I think this is correct. This "picture in one's mind" is what I mean by "four themes", the structuring principle around moral qualities.

I really think that Marziano is here inventing the very idea of a separate and permanent set of trumps. We are seeing the process by which he thought it up, starting with four moral characteristics, based on a moralization of the four suits. Then he abstracted the 4x4 gods from this, and gave them their own linear hierarchy.

For what this looked like, visually, we have Marcello's testimony as well - 16 celestial princes and barons, and four suits with their kings. So it was structured like a Tarot deck, which is what he compared it to.
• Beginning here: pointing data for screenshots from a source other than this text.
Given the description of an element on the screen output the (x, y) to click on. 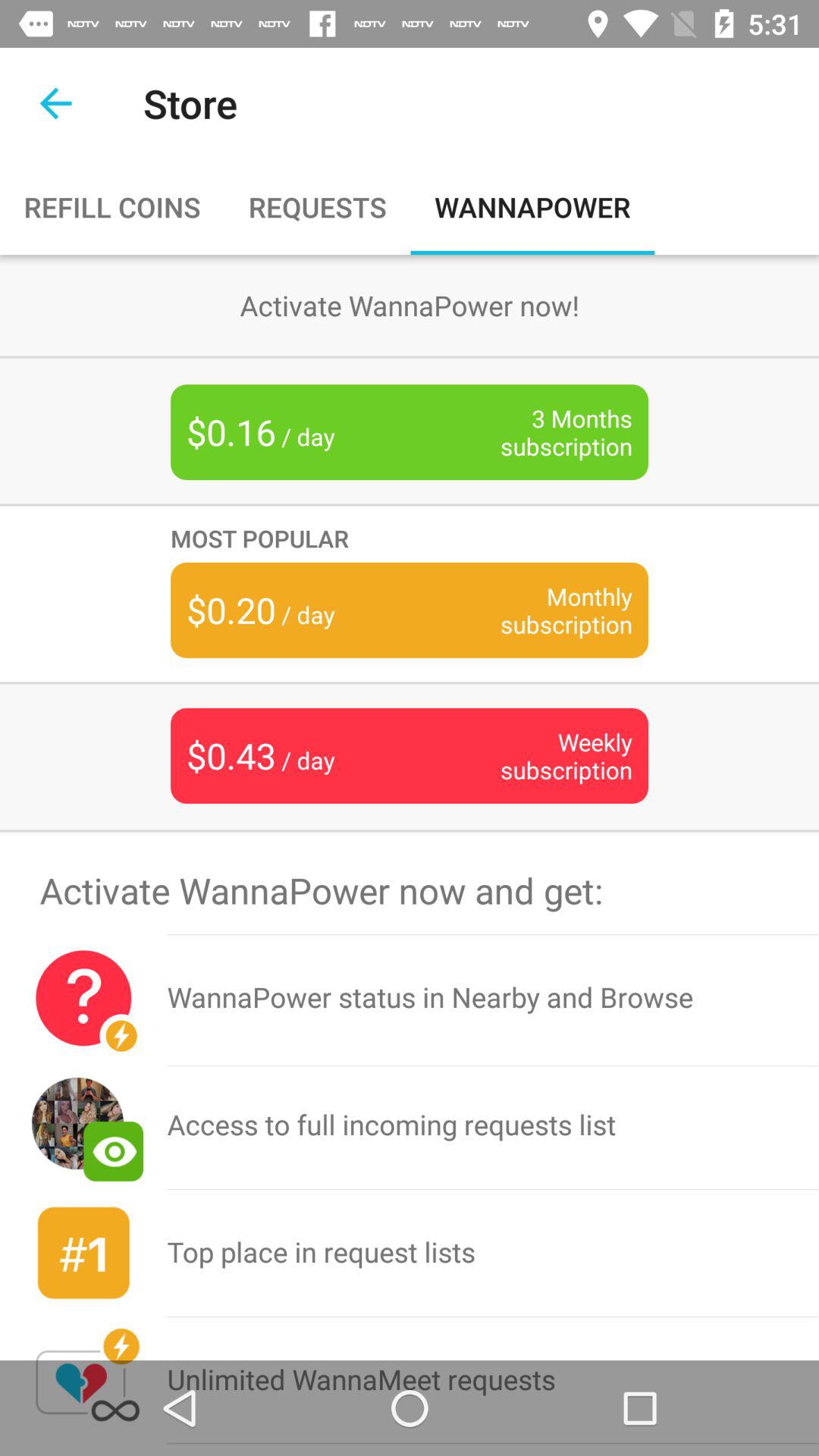
tap icon next to the wannapower status in (83, 997)
Given the description of an element on the screen output the (x, y) to click on. 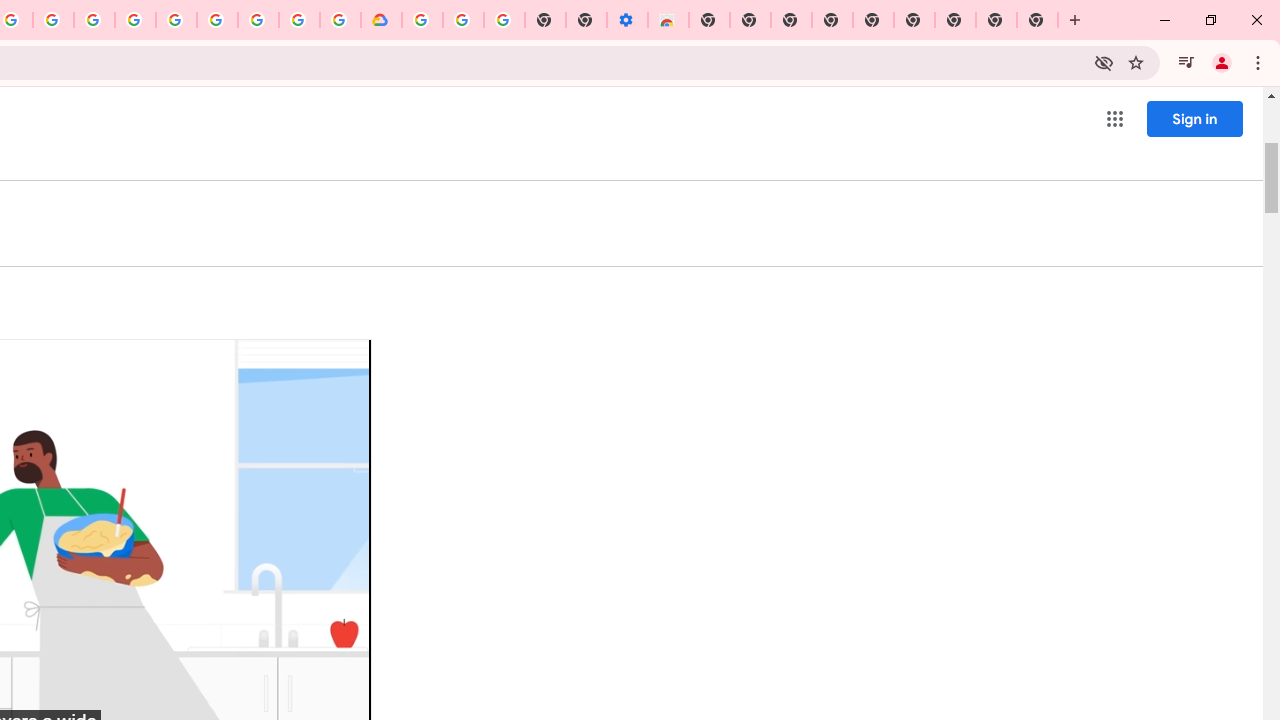
Settings - Accessibility (626, 20)
Google Account Help (462, 20)
Browse the Google Chrome Community - Google Chrome Community (340, 20)
New Tab (1037, 20)
Create your Google Account (299, 20)
Sign in - Google Accounts (421, 20)
Given the description of an element on the screen output the (x, y) to click on. 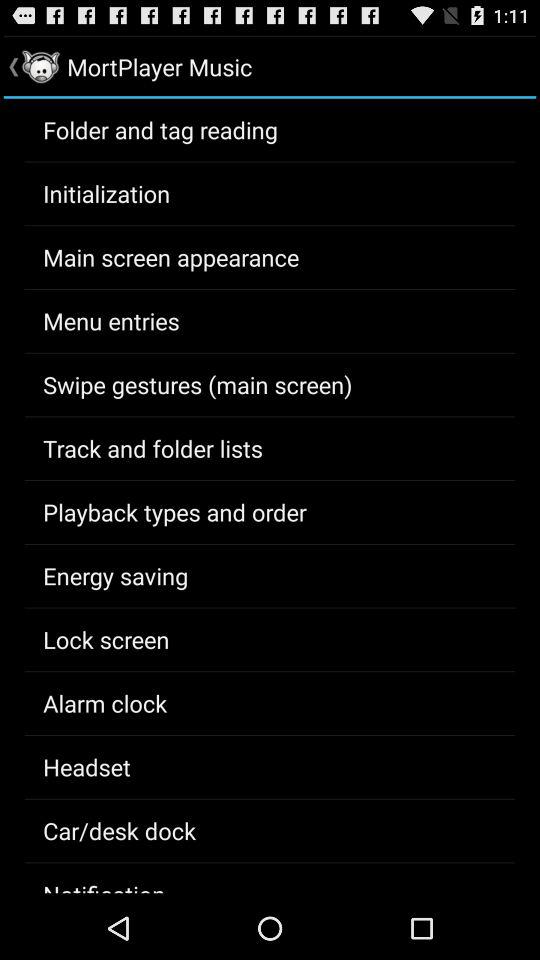
open app below the playback types and icon (115, 575)
Given the description of an element on the screen output the (x, y) to click on. 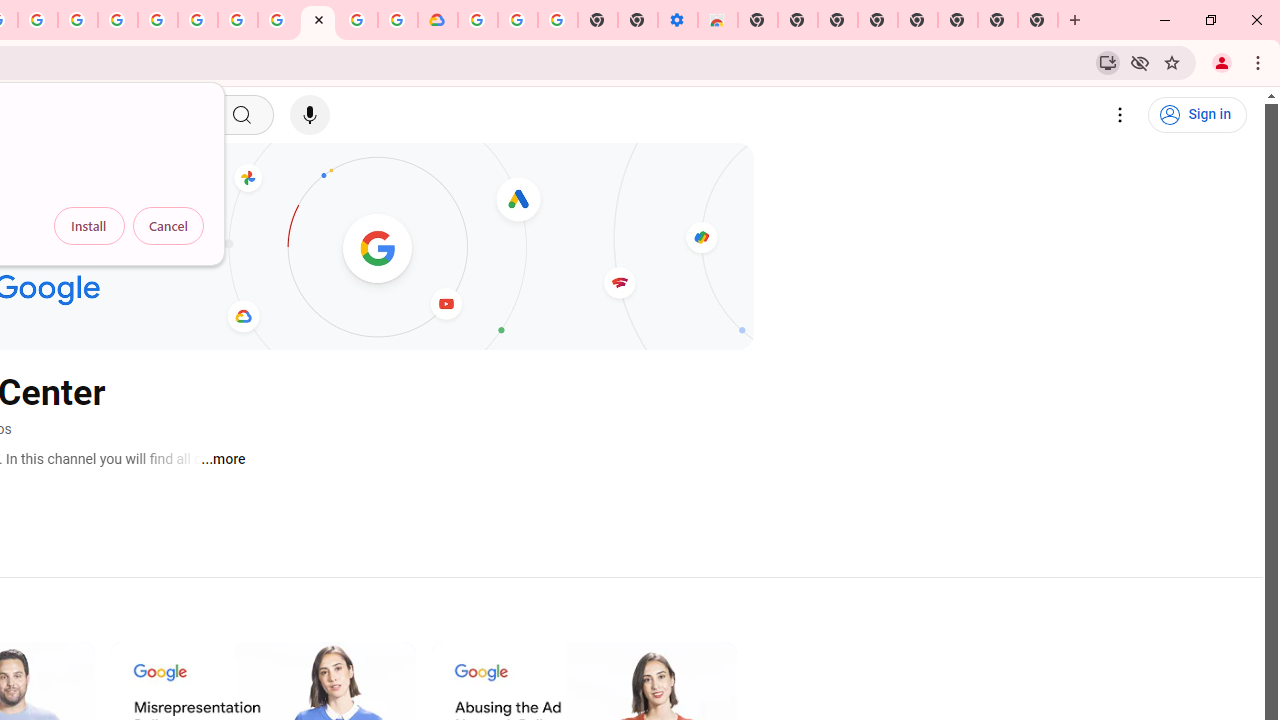
Install (89, 225)
Sign in - Google Accounts (157, 20)
Turn cookies on or off - Computer - Google Account Help (557, 20)
Chrome Web Store - Accessibility extensions (717, 20)
Android TV Policies and Guidelines - Transparency Center (278, 20)
New Tab (758, 20)
Search with your voice (309, 115)
Google Transparency Center - YouTube (317, 20)
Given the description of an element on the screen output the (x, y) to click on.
A trump sequence, and four suits.

For the rules, I find the easiest way to imagine it is like basic Tarot.

Making the gods effectively part of the bird suits, as you are, seems to make no practical difference in play.

If you have to follow suit, and the four Virtue gods are Eagle suit, then the high trump played of that suit still wins, and lower trump of that suit loses.
If you cannot follow suit, and play instead a higher trump than any card played in the suit led, you win. If you cannot follow suit, and play a lower trump than a trump played in the suit led, you lose the trick.

So e.g. in a game of four players, 10 of Eagles led. Second has only the King of Eagles remaining, plays it. Third has no Eagles or Virtue gods, so plays Neptune (6, Riches). Fourth plays Apollo (5, Virtues, Eagles). Apollo wins the trick because he is higher than Neptune.
Let’s say it is the same as above but player three has no Eagles or Virtues to play, so plays Venus (4, Doves Pleasures). If player four can follow suit and plays Jupiter, he wins because Jupiter is higher. If he can follow suit and plays Mercury 9, he loses because Mercury is lower than Venus. If he cannot follow suit and plays Juno 2 Riches Phoenices he wins, becaue Juno 2 is higher than Venus 4. Et cetera.

Nothing changes whether you regard the gods as "super court cards" of the four suits, since they are numbered in their own hierarchy. A higher will beat a lower, whether you had to play it or not. If you can, your higher trump following suit will beat a lower trump. If you can't, your higher trump will beat a lower trump whether of the suit led or not. The suits themselves have no ranking, Eagles is not higher than Doves.